Congress alone can weigh those conditions. A president cannot.

History confirms the barrier. Lincoln’s 1861 suspension sparked Ex  parte  Merryman, where Chief  Justice  Roger Taney (yes, the Dred Scott guy) ruled the move unconstitutional; Congress later carved out a narrow, temporary exception for Lincoln, justifying it after the fact. Grant used that authority once, in 1871, to break the Ku  Klux  Klan in South Carolina. And no president has suspended the writ since. FDR never declared a suspension when he incarcerated Japanese Americans, which is some proof that a government can violate rights without erasing the text. After 9/11, the Supreme Court in Boumediene restored habeas to Guantánamo detainees, rejecting executive claims of unchecked detention.

Miller’s project is broader and also familiar. Once again, a member of this regime reinterprets “invasion” to mean immigration, converting civil enforcement into grounds for an emergency and potentially military rule. Federal judges—including several appointed by Trump—have already rejected that logic. But it is an argument of convenience, not fact, so what courts say is likely to make little difference.
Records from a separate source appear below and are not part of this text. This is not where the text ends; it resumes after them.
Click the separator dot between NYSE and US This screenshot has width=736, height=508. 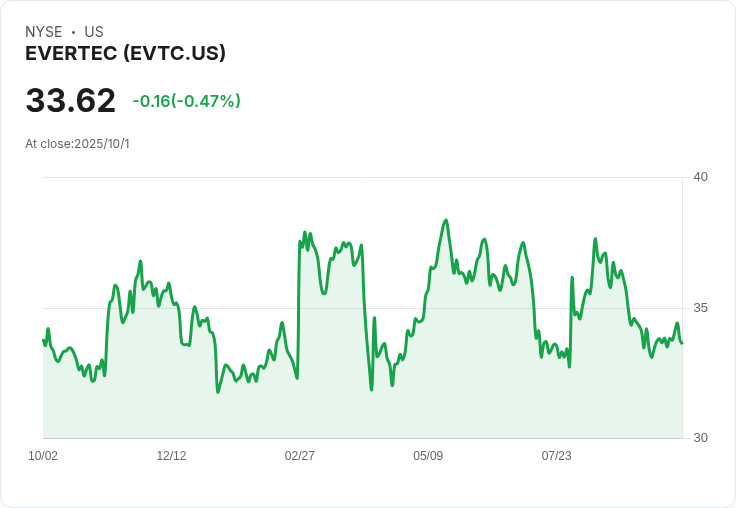pyautogui.click(x=73, y=32)
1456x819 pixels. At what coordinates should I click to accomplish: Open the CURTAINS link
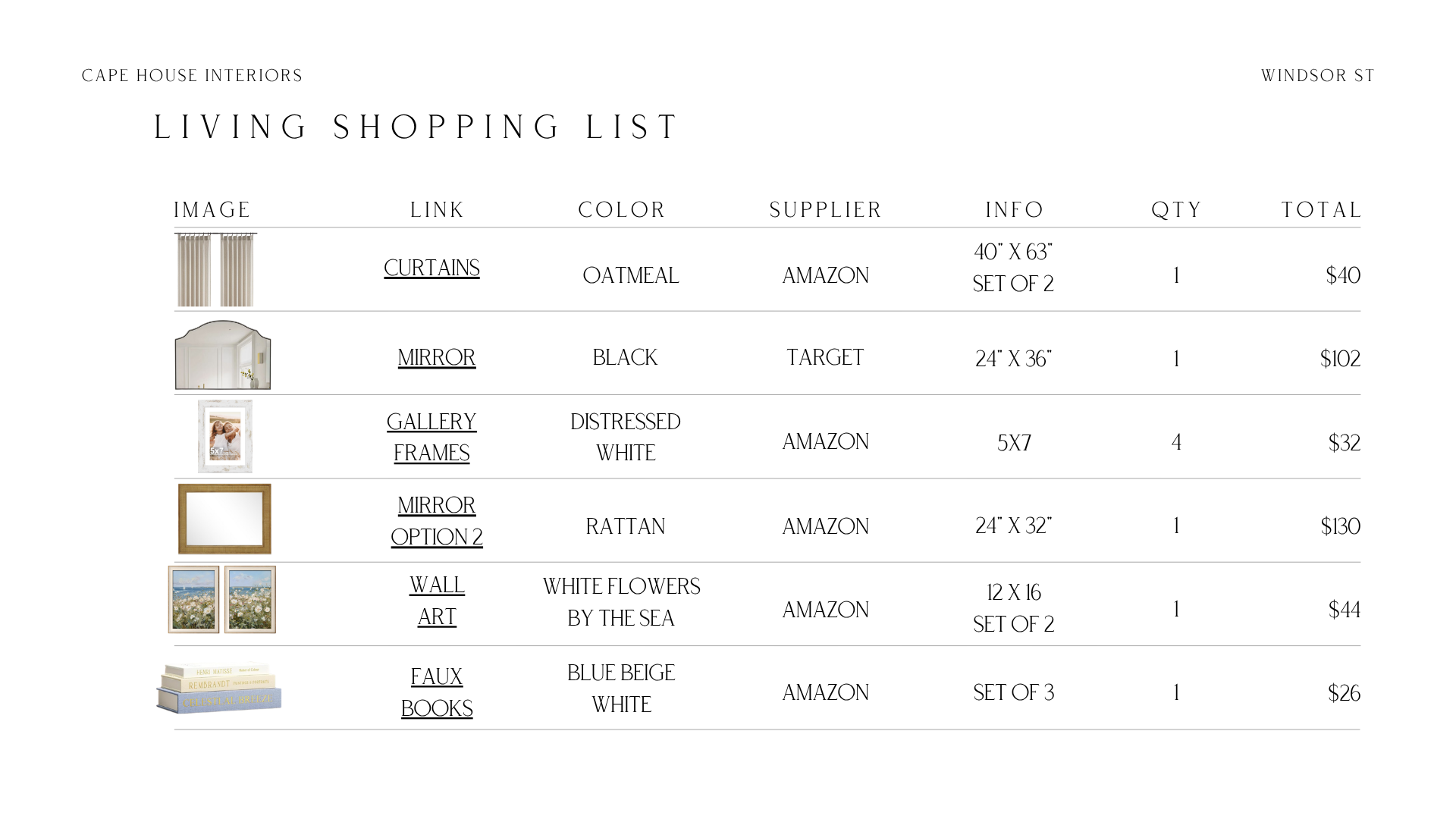tap(431, 268)
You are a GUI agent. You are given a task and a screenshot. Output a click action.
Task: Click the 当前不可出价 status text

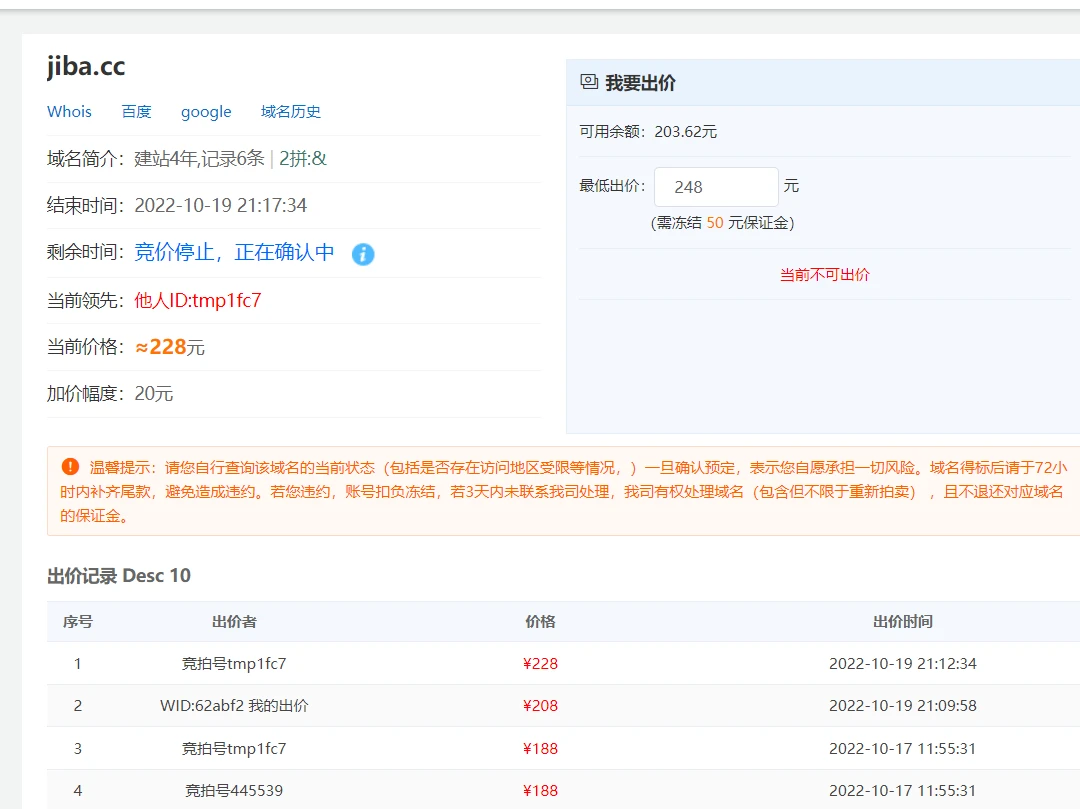pos(824,275)
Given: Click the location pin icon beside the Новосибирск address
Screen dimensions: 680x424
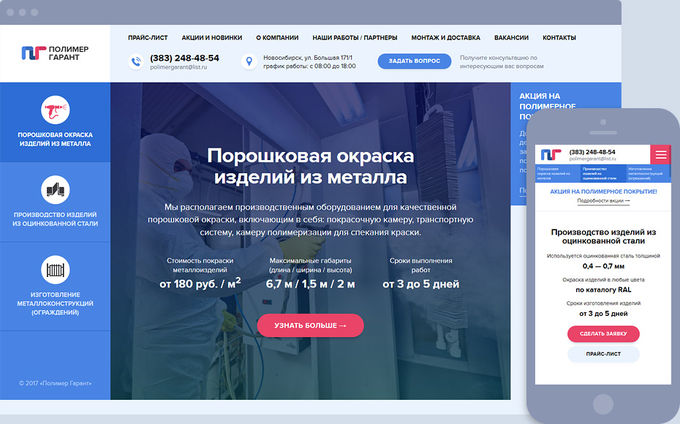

The Patriot Myth offers no cover. While the British Parliament passed an act allowing for the suspension of habeas corpus in North America, there is no evidence that it was ever applied, which starkly contrasts with the projection of fear-as-reality that has become commonplace in popular perceptions of the Revolutionary War. But it did happen: by the Patriots. The historical record is saturated with large-scale detentions without trial, particularly by revolutionary governments against suspected loyalists. In fact, one such case, in which Massachusetts Patriots arrested and then imprisoned a suspected loyalist in the same Concord jail in which Henry David Thoreau would later spend a memorable night, was a major influence on Thoreau's thinking about liberty of conscience, civil disobedience, and a foundational distrust of the Constitution. The loyalist was Thoreau's great-uncle and the source of his freedom? A dramatic midnight breakout by Thoreau's own grandmother. The Patriots' own actions, then, serve as powerful historical warnings against abusive authority and disregard of the rule of law, to fulfill some sort of ideological expediency.

Because the rhetoric is characteristically clumsy, without much nuance, the plan is clear: erase the court’s role, hold people indefinitely, and represent the result as constitutional. After all, presidents have done it before. But if that line falls now, as part of the ongoing trajectory of this regime, there might be no meaningful curb on its expansion of state power.

The choice is ours: treat habeas corpus as the non-negotiable limit it was meant to be, or accept that in the United States of 2025 the executive decides who gets the law and who disappears outside it.

NOTE: The interpretation of the Thoreau connection is drawn from my forthcoming book, A Resistance History of the United States (Steerforth Press, 2026).